Flugt, İkinci Dünya Savaşı'ndaki Alman mültecileri tarihinin yanı sıra son 100 yılda Danimarka'ya gelen göçmen akınlarına da odaklanıyor. Danimarkalı mimar Bjarke Ingels Haziran 2022'deki açılışın ardından yaptığı açıklamada “Bu müze tarihimizden bir kesite adanmıştır ve savaş nedeniyle Ukrayna'dan gelen mülteci akınıyla hiç olmadığı kadar gündemdedir“ ifadesini kullandı.

Eskiyi muhafaza için renovasyon 

Danimarka'nın en büyük mülteci kampı 1945 yılında Oksbøl'deki Aal Plantage'da kurulmuştur. (© Blåvandshuk Yerel tarih arşivi)
Bugün ve geçmiş bir arada: solda modern eklenti, sağda Oksbøl'daki mülteci kampının eski hastane kanadı. (© R_Hjortshoj)

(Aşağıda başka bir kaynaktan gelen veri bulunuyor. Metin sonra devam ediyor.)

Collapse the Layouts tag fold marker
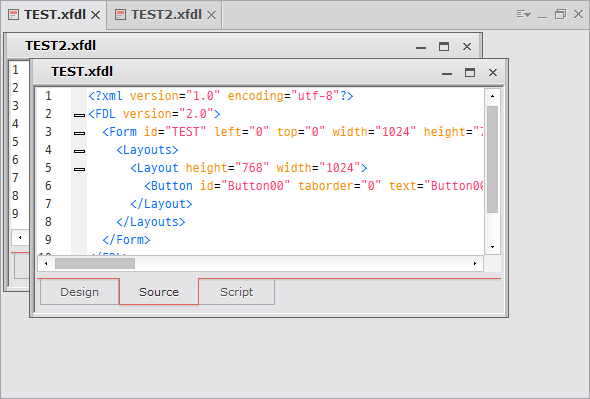Viewport: 590px width, 399px height. (x=79, y=151)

Hastane kanatlarının tarihi değeri yitirilmeden restore edilmesi en başından beri hayati öneme sahipti. Dışarıdan bakıldığında olduğu gibi kaldılar. İçinde ise bir sinema salonu, sergi alanı, eğitim ve konferans salonlarının yanı sıra bir de kafe yer alıyor.

İki ev 500 metrekarelik dairesel bir bina ile birbirine bağlanıyor ve eski ile yeni arasında bir kontrast oluşturuyor. Bjarke Ingels “Geçmiş ile bugünü birbirine bağlayan mimari bir mekan yarattık“ sözlerini dile getiriyor.

Corten çeliğinden yapılmış bağlantı tüneli dışarıdan bakıldığında kapalı bir duvar gibi görünüyor. İçeriden bakıldığında ise ahşap destekleri, tonozlu tavanı ve 80.000 sarı tuğlasıyla birbirini dik kesen iki kagir binayla uyumlu bir şekilde iç içe geçiyor.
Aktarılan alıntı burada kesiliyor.